In [1]:
import nltk
from gensim.parsing.porter import PorterStemmer
from gensim.parsing.preprocessing import remove_stopwords
from gensim import corpora
from gensim import models
from gensim import similarities
from smart_open import smart_open
import pandas as pd
import numpy as np
from tqdm import tqdm
import os, re

In [2]:
files = ['positive', 'negative']
categories = ['books', 'dvd', 'kitchen', 'electronics']
characters_to_remove = '!()#@~"'
pattern = "[" + characters_to_remove + "]"

In [3]:
neg_score = {}
pos_score = {}
with open('./data/EN_Lexicons/SentiWordNet_3.0.0.txt') as file:
    for i, line in enumerate(file):
        if line[0] == '#':
            continue
        else:
            try:
                splitted = line.split('\t')[:5]
                pos = {splitted[-1].split('#')[0]: float(splitted[2])}
                neg = {splitted[-1].split('#')[0]: float(splitted[3])}
                neg_score.update(neg)

* STATED TASK 1:
Which four categories does the notebook code list?
* STATED TASK 2:
Please continue the notebook code from its last line.
The material after this point is separate from the notebook code.

* DATASET SECTION:

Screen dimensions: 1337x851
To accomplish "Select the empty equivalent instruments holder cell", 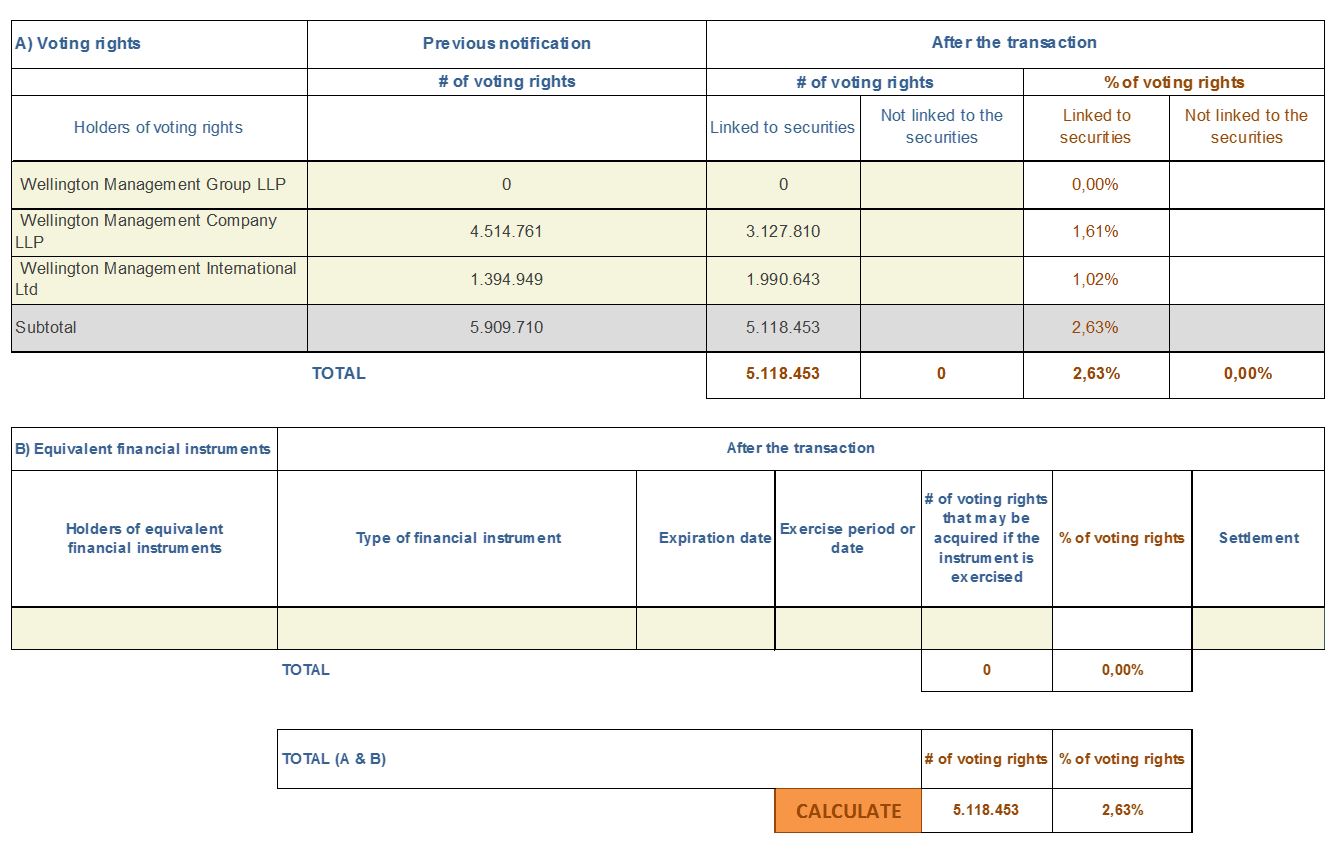I will 144,628.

* EXERCISE OUTPUT 1:
books, dvd, kitchen, and electronics

* EXERCISE OUTPUT 2:
                pos_score.update(pos)
            except:
                pass

In [7]:
ANFII = {}
with open('./data/EN_Lexicons/AFINN-111.txt') as file:
    for line in file:
        item = line.strip('\n').split('\t')
        d = {item[0]: int(item[1])}
        ANFII.update(d)

In [40]:
word_stat_pos = []
word_stat_neg = []
neg_words = False
pos_words = False
with open('./data/EN_Lexicons/WordStat Sentiments.txt') as file:
    for i, line in enumerate(file):
        if line.strip('\t').replace(' ', '_').replace('\n', '') == 'NEGATIVE_WORDS':
            neg_words = True
        if neg_words:
            word_stat_neg.append(line.strip('\t').split(' ')[0].replace(' ','_').lower())
        if line.strip('\t').replace(' ', '_').replace('\n', '') == 'POSITIVE_WORDS':
            neg_words = False
            pos_words = True
        if pos_words:
            word_stat_pos.append(line.strip('\t').split(' ')[0].replace(' ','_').lower())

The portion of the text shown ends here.